The posted data identifies thousands of major financial, defense and technology firms, media companies, government agencies and multiple units of the United Nations as Stratfor clients. The hackers said this was evidence that they had breached Straftor's "private clients," a claim the company denied.

"Contrary to this assertion, the disclosure was merely a list of some of the members that have purchased our publications and does not comprise a list of individuals or entities that have a relationship with Stratfor beyond their purchase of our subscription-based publications," Stratfor said in an email and on Facebook.

Stratfor clients around the world were trying to assess whether they were impacted by the hacking.

In New Zealand, the lead government agency, the Department of Prime Minister and Cabinet, is checking whether it has suffered any problems from the hacking. The department, New Zealand's police and fire services and national carrier Air New Zealand are among New Zealand agencies and companies using Stratfor for security purposes.

Department spokesman Ron Mackey said checks were under way to determine "whether its systems have been compromised," Radio New Zealand reported Tuesday.

Earlier, New Zealand technology commentator Colin Jackson said the hacking must be "really, really embarrassing for Stratfor."

"The government departments and (New Zealand) companies ... are going to have to go around and get those credit cards stopped, and decide whether to continue dealing with this outfit Stratfor," he said.

Stratfor "has made a press statement saying 'oh, this kind of thing happens to everybody and it's pretty hard to keep these guys out.' Yeah, right, well, you are supposed to be security experts," Jackson told Radio New Zealand.

The hackers initially claimed their goal was to use stolen the credit information to donate to charities at Christmas, and some victims confirmed unauthorized transactions were made from their credit accounts in recent days.
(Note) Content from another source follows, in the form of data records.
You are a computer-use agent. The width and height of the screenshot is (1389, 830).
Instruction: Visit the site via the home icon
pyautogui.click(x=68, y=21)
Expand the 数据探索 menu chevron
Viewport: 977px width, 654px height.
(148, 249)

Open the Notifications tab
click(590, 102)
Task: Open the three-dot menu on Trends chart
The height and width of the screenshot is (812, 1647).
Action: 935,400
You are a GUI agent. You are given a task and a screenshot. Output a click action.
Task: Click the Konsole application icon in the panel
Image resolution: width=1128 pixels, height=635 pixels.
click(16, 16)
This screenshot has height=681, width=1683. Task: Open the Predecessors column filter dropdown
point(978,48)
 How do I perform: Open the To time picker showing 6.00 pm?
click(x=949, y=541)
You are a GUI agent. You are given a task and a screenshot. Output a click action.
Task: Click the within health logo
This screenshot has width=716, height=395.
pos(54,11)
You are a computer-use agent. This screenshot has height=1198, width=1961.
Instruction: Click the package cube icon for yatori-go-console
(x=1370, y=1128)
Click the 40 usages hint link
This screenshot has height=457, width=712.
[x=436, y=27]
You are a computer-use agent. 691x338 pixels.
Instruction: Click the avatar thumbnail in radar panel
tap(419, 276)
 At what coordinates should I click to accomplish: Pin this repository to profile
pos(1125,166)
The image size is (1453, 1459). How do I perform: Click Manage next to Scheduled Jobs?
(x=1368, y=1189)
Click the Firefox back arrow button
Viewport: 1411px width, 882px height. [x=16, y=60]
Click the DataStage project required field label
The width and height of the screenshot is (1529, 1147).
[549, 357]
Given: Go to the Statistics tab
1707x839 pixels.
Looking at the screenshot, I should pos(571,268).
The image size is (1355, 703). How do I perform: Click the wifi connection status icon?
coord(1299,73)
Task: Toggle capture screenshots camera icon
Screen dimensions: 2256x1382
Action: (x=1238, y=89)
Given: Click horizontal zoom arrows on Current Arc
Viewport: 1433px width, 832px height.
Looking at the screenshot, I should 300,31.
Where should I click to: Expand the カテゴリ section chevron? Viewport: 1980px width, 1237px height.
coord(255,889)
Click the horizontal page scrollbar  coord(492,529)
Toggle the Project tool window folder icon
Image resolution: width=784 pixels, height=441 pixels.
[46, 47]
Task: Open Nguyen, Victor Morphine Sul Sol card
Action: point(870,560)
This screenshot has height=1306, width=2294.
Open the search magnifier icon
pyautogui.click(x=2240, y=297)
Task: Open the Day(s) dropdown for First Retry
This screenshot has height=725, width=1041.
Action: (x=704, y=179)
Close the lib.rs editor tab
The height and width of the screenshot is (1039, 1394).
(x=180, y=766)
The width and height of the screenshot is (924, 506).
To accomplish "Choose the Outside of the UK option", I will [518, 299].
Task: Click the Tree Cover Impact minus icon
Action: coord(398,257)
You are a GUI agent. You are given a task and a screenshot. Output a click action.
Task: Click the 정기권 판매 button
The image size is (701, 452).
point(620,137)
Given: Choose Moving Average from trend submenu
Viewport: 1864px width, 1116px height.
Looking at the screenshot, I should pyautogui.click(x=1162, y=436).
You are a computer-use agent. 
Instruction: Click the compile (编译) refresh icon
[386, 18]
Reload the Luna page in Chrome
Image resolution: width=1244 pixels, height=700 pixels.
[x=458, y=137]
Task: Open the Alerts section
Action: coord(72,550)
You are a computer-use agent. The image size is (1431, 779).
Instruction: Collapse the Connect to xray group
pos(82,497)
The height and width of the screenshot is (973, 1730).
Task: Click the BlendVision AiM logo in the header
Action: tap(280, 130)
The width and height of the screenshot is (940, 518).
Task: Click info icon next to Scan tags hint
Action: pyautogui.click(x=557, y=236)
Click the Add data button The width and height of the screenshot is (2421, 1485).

The messages also said the hackers are targeting companies "that play fast and loose with their customers' private and sensitive information."

Stratfor provides political, economic and military analysis to help clients reduce cyber security risks, according to a description on its YouTube page. It charges subscribers for its reports and analysis, delivered through the web, emails and videos.

The company's home page carried a banner Monday that said its "website is currently undergoing maintenance."

Anonymous warned it plans more attacks this week. The movement has previously claimed responsibility for attacks on credit card processors Visa Inc. and MasterCard Inc., eBay Inc.'s PayPal, as well as banks, groups in the music industry and the Church of Scientology.

The Privacy Rights Clearinghouse, a watchdog that tracks data breaches, made the Stratfor hacking its 121st such incident of the year targeting credit cards.

Anonymous, reported to be a loose-knit group of hackers, became famous for attacking the companies and institutions that oppose anti-secrecy website WikiLeaks and its founder Julian Assange. The message Monday said the attacks could be averted. "Have you given our comrade Bradley Manning his holiday feast yet, at a fancy restaurant of his choosing?" Manning is the Army private facing court martial for allegedly sending hundreds of thousands of diplomatic documents and Iraq and Afghanistan war zone field reports to WikiLeaks. A seven-day hearing into the biggest national security leak in U.S. history ended Thursday.